Problems and tasks:
• A. In the patent claims on offshore deck removal, what does claim 5 say the barges can do?
• B. Reproduce the passage of the patent claims on offshore deck removal from "4. A method" up to and including "and rear trusses.".

Document segment:
■ ■ ■

27. A method of removing a deck from an offshore structure including a deck supported on a jacket, the method including the following steps:
positioning a floating vessel around the jacket with respective parts of the vessel on opposite sides of the jacket and one or more trusses extending between the opposite parts of the vessel,
securing the trusses to the jacket,
detaching the trusses from the vessel,
cutting through the jacket to divide the jacket into a lower part and an upper part carrying the deck, the trusses being secured to the upper part of the jacket,
reattaching the trusses to the vessel and transferring the weight of the upper part of the jacket and of the deck via the trusses to the floating vessel, and
removing the floating vessel, with the trusses, the upper part of the jacket and the deck supported thereon from the vicinity of the lower part of the jacket.
25. A method of removing a deck from an offshore structure, the method including the following steps:
providing a floating vessel comprising two barges, connected together side-by-side with a space therebetween, by front and rear trusses,
positioning the vessel adjacent to the structure with one of the trusses immediately adjacent to the structure and engaging a part of the truss immediately adjacent to the jacket with the jacket,
releasing the truss that is immediately adjacent to the structure from the vessel,
moving the vessel away from the structure and then to an opposite side of the structure and repositioning the vessel around the structure with the barges on first and second opposite sides of the structure and the trusses extending between the barges on third and fourth opposite sides of the structure,
transferring the load of the deck via the trusses to the barges, and removing the barges, with the trusses and the deck supported thereon.
1. A method of removing a deck from an offshore structure including a deck supported on a jacket, the method including the following steps:
a) positioning a floating vessel around the jacket with respective parts of the vessel on opposite sides of the jacket and trusses extending between and connecting the opposite parts of the vessel,
b) engaging parts of the trusses with legs of the jacket,
c) securing the trusses to the jacket,
d) relieving the load carried by portions of the legs of the jacket,
e) cutting through the portions of the legs of the jacket to divide the jacket into a lower part and an upper part carrying the deck, the trusses being secured to the upper part of the jacket,
f) transferring the weight of the upper part of the jacket and of the deck via the trusses to the floating vessel, and
g) removing the floating vessel, with the trusses, the upper part of the jacket and the deck supported thereon, from the vicinity of the lower part of the jacket.
2. A method according to claim 1, in which the trusses are secured to the jacket above sea level.
3. A method according to claim 1, in which the legs are cut above sea level.
4. A method according to claim 1, in which the floating vessel includes two barges for positioning on opposite sides of the jacket.
5. A method according to claim 4, in which the barges are able to be separated and used for another purpose as individual barges.
6. A method according to claim 4, in which the barges are connected together side-by-side with a space therebetween, by front and rear trusses.
7. A method according to claim 6, in which one of the trusses is retractable to leave an open-ended space between the barges.
8. A method according to claim 7, in which the truss is retracted by being separated into two parts.
9. A method according to claim 7, in which step (a) of positioning the floating vessel includes the sequential steps of retracting the retractable truss, positioning the vessel around the jacket with the barges on opposite sides of the jacket and the jacket positioned within the open-ended space, and returning the retracted truss to a position in which it extends across the gap between the barges on the opposite side of the jacket from the other truss.

■ ■ ■

Given entries:

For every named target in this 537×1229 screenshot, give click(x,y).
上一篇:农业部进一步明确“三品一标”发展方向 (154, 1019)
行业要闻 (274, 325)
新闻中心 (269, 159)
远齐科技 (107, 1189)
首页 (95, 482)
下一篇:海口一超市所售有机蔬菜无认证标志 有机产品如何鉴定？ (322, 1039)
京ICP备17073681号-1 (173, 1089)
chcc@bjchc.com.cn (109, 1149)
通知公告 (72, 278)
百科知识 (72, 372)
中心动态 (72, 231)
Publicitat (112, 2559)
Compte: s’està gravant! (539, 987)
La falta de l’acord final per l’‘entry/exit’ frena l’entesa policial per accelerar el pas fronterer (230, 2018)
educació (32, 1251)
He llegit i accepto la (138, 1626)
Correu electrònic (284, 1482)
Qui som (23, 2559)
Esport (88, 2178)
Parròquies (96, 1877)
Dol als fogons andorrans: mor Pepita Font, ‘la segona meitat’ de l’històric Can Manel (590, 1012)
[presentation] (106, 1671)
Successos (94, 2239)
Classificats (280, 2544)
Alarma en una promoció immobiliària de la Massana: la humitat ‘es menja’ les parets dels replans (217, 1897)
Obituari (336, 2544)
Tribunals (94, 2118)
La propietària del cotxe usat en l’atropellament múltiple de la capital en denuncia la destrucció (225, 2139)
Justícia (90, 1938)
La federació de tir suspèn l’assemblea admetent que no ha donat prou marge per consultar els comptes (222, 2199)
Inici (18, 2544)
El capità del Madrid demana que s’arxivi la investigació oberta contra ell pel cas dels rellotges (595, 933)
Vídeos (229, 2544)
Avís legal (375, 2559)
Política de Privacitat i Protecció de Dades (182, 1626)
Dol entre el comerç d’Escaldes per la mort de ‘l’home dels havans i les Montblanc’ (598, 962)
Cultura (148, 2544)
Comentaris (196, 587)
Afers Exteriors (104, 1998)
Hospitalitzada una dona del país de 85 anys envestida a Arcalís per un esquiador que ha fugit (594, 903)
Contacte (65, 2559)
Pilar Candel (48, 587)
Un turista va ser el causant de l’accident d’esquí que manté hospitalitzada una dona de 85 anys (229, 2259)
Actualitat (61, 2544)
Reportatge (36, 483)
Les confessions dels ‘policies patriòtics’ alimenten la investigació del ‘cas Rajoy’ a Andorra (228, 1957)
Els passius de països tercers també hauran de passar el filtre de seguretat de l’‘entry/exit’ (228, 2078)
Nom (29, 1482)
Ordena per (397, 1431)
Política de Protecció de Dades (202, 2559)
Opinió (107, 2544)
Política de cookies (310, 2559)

■ ■ ■

Expected answers:
• A. They can be separated and used for another purpose as individual barges.

• B.
4. A method according to claim 1, in which the floating vessel includes two barges for positioning on opposite sides of the jacket.
5. A method according to claim 4, in which the barges are able to be separated and used for another purpose as individual barges.
6. A method according to claim 4, in which the barges are connected together side-by-side with a space therebetween, by front and rear trusses.